The time to start is now 🙂

 

FAQ

What is the EU AI Act?

The EU AI Act is the European Union’s legal framework for artificial intelligence. It introduces risk-based rules for the development, deployment and use of AI systems in the EU.

When does the EU AI Act apply?

The AI Act entered into force on 1 August 2024 and is being applied in phases. Prohibited AI practices and AI literacy obligations applied from 2 February 2025. Governance rules and obligations for general-purpose AI models applied from 2 August 2025. Most of the framework becomes applicable from 2 August 2026, with some specific obligations applying later.

Does the EU AI Act only apply to companies that build AI?

No. The AI Act is also relevant for organizations that use AI systems, especially when AI is used in high-impact processes such as recruitment, employee evaluation, credit assessment, access to services, safety, security or critical operations.

What is a high-risk AI system?

A high-risk AI system is an AI system that may significantly affect people’s rights, safety, opportunities or access to essential services. Examples may include AI used in recruitment, education, employment, credit assessment, critical infrastructure or certain regulated products.

How does the AI Act relate to ISO 27001?

ISO 27001 does not automatically create AI Act compliance, but it provides a strong management foundation.

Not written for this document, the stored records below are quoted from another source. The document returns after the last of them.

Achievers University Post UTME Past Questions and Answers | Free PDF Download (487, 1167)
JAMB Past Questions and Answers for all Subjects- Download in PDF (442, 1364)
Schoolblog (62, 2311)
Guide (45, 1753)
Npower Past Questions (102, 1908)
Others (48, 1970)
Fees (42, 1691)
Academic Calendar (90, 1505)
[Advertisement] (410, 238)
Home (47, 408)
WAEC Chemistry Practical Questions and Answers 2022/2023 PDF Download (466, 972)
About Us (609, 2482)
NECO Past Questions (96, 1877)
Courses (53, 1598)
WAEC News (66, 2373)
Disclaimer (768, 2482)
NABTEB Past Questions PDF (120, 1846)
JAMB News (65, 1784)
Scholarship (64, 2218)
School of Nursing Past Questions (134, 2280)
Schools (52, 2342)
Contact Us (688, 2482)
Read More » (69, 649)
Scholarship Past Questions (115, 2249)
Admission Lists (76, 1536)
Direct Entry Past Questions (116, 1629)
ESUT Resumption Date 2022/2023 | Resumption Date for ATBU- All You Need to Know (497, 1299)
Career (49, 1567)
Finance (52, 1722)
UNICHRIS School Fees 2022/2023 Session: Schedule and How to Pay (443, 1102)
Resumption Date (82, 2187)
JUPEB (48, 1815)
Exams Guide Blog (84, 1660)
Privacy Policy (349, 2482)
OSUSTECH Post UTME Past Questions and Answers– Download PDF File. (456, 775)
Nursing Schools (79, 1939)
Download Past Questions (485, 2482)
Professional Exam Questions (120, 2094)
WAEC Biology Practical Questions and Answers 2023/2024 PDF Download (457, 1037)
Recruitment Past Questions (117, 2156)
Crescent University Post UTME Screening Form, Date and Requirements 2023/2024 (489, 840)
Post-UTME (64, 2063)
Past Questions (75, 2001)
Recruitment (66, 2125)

It helps organizations structure risk management, controls, ownership, supplier management, incident handling, evidence and continuous improvement. These are also important for responsible AI governance.

How does the AI Act relate to NIS2?

NIS2 focuses on cybersecurity and digital resilience. The AI Act focuses on responsible AI. They overlap in areas such as risk management, cybersecurity, supplier control, incident handling, governance and evidence. Organizations should manage them together where possible.

What should organizations do first?

Start with an AI inventory. Identify where AI is used, which suppliers are involved, which business processes are affected and whether the use cases may be high-risk or require transparency. From there, define ownership, controls and improvement actions.